Technology Blogs by Members
Explore a vibrant mix of technical expertise, industry insights, and tech buzz in member blogs covering SAP products, technology, and events. Get in the mix!
cancel
Showing results for 
Search instead for 
Did you mean: 
stefan_koehler
Active Contributor

Introduction

This is just a short blog post about a simple DTrace script (dtrace_kghal_pga_code), that i recently wrote and published due to a PGA memory leak troubleshooting assignment. A client of mine noticed a major PGA memory increase after upgrading to Oracle 12c. The PL/SQL code did not change - just the database release. He already troubleshooted the issue with help of Tanel Poder's blog post "Oracle Memory Troubleshooting, Part 4: Drilling down into PGA memory usage with V$PROCESS_MEMORY_DET..." and identified the corresponding heap and allocation reason. However there is one issue by just looking at V$PROCESS_MEMORY_DETAIL or heap dumps - you can not trace back the causing PL/SQL or SQL code very easily.

DTrace approach with script "dtrace_kghal_pga_code"

The basic idea behind the DTrace script is to check the memory allocation reason on probe entry level (for KGHAL memory allocator functions) and stop the Oracle process at this point if the check is true. After the Oracle process has been stopped by DTrace you can request an error stack with oradebug and continue the Oracle process. As the process continues you get an errorstack trace which includes the responsible code for this particular memory allocation request (in PGA).

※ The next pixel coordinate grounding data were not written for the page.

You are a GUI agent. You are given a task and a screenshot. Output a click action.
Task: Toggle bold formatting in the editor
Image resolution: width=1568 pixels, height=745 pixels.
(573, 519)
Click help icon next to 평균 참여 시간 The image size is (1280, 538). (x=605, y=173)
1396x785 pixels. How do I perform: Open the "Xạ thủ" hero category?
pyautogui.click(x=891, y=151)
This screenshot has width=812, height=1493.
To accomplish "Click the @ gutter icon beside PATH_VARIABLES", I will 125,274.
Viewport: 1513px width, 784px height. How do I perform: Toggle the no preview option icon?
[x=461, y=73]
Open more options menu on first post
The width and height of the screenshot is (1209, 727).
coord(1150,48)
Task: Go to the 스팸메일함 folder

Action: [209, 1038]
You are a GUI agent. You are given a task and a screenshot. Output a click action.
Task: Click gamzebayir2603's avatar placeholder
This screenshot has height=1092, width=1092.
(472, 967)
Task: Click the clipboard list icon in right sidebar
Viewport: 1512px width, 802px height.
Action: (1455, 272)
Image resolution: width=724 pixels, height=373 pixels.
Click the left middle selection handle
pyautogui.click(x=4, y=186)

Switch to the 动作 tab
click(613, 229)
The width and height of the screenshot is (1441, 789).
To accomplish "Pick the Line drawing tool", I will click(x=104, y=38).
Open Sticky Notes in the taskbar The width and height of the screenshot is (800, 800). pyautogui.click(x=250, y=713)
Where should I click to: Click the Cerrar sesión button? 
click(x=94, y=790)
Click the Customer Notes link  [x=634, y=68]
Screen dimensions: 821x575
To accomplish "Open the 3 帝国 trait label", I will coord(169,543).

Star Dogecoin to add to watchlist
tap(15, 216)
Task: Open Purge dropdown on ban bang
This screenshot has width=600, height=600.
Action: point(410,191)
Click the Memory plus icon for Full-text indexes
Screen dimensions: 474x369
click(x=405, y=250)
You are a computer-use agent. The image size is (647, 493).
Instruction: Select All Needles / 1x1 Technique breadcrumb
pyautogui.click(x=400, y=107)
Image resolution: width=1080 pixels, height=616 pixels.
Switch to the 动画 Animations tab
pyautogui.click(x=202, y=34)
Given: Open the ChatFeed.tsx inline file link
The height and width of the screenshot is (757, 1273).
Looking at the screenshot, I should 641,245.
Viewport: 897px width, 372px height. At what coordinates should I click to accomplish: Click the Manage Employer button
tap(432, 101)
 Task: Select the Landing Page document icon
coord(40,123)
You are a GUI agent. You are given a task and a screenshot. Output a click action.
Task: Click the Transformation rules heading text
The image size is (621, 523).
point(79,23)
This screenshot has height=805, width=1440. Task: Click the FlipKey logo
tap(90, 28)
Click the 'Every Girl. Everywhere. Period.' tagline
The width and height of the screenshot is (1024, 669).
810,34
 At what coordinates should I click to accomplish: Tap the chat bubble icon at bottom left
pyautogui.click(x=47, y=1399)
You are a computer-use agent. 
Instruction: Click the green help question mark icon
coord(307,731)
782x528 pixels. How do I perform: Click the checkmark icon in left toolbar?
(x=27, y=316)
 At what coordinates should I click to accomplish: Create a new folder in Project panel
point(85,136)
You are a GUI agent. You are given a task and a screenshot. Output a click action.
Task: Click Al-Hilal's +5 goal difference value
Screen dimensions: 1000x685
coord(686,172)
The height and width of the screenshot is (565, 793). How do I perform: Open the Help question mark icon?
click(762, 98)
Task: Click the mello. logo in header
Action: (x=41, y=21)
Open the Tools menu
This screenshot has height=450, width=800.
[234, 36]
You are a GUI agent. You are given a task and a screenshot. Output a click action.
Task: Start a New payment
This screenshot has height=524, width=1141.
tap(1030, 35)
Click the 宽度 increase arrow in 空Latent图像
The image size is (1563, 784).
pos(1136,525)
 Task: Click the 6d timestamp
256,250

The following demo is run with Oracle 12.1.0.2 on Solaris 11.2 x86. I also used Frits Hoogland's PL/SQL code from here and put it into PL/SQL function called mem_alloc to allocate a lot of PGA memory.

SQL> select mem_alloc() from dual;

After a few seconds Tanel Poder's script smem_detail.sql can be used to determine the detailed PGA memory usage.

SQL> @http://blog.tanelpoder.com/files/scripts/smem_detail.sql 25

       SID CATEGORY        NAME                       HEAP_NAME            BYTES ALLOCATION_COUNT

---------- --------------- -------------------------- --------------- ---------- ----------------

        25 PL/SQL          pmuccst: adt/record        koh-kghu call    896860424            54901

        25 PL/SQL          pl/sql vc2                 koh-kghu call    112961768             6915

        25 PL/SQL          pmucalm coll               koh-kghu call     31622336             1936

        25 Other           permanent memory           pga heap            263952               32

Now you know that most memory is allocated from private heap "koh-kghu call" due to reason "pmuccst: adt/record", but you still don't know which PL/SQL code line is responsible for requesting this memory. In this demo case it is pretty simple as Frit's code allocates such amount of memory at only one place, but this is just for demonstration purpose. In reality the PL/SQL code is usually much larger and much more complex - so no way to determine the corresponding code line easily.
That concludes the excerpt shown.